Part 3: ‘The Scare’
Dearest,
You know what the worst thing about cancer is? Once you’re touched by the disease, there is no turning back.
It has been four years since Mum was diagnosed with breast cancer. Four years since she went through her treatment. Four years of living with cancer, where in one way or another, we are reminded of its viciousness every day.
There is no respite. There is no end. Because from the moment the doctors tell you that you have the disease, it affects every moment of your life thereafter. It becomes a part of you. It is the shadow you can never quite get rid of, the awful feeling in the pit of your stomach that never goes away, the thing that wakes you in the darkest hours of the night, drenching you in cold sweat.
You might think this is only the case for the patient–the person who has been branded with this dreaded disease–but what few people know is that, when cancer touches one life, it touches everyone related to its first victim.
Those things that I wrote above? I go through them too. Cancer has become an indelible part of my life, and I’m not even the one suffering through it. The haunting may be different, but it is no less difficult, no less torturous, to deal with.
A week ago, Mum had a spate of dizzy spells. We didn’t think too much of it. These things happen, and then they go away. But, in her case, the dizzy spells didn’t go away. The alarm bells began ringing, fast and furious.
They did all the tests they could. Dad and I stood by helplessly, watching as she was poked and prodded by needles, wheeled to the X-ray room and then to the MRI scanning theatre.
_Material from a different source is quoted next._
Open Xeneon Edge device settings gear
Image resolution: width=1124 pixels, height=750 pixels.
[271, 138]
Hours later, the doctors came and told us they’d found a tumor in her brain. Possibly malignant. Brain cancer.
And then they left us to deal with it. While our world came crashing down, the world outside of that little ward continued at its steady pace.
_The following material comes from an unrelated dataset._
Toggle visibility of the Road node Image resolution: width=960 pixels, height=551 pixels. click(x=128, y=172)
I think back to that moment – me leaning against a table because my legs had suddenly lost strength, mind racing, trying to figure out how the family was going to get through this again; my father, sitting next to my mother, holding her hand while she cried; and the sound of my mother’s crying, a low keening wail that was coming from a place that seemed so broken, so devoid of hope.
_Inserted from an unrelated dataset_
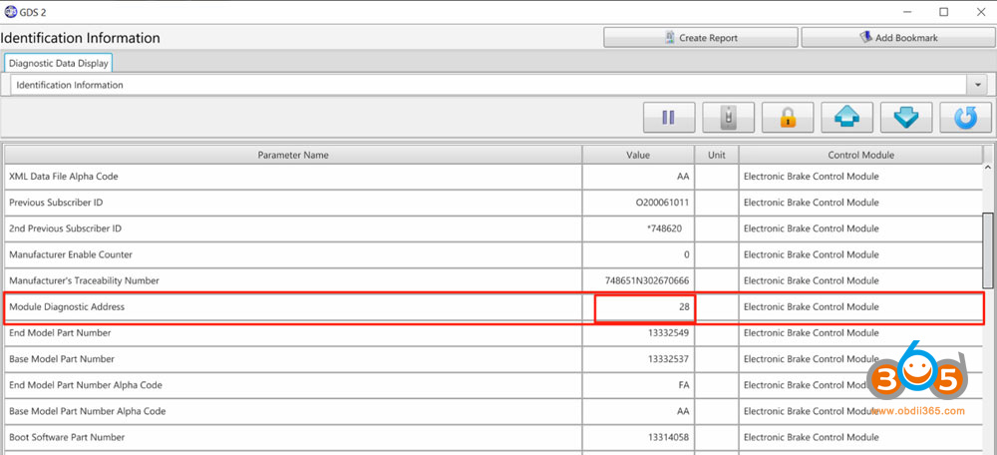The image size is (997, 455).
Task: Click the GDS 2 app icon in title bar
Action: pos(11,11)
Thinking back on that day, I cannot remember many things. I cannot remember what we talked about after the doctors gave us the news. I cannot remember what we wore, what we ate for lunch – nothing.
But I can remember that single scene, like a tableau etched in a dark corner of my mind, and the sound of my mother’s cry.
***
They came back into the room again, hours later. Only to tell us that they had looked at her older records from years ago, and that they had spotted this tumor then too. It wasn’t new. It wasn’t a metastasis. It wasn’t cancerous.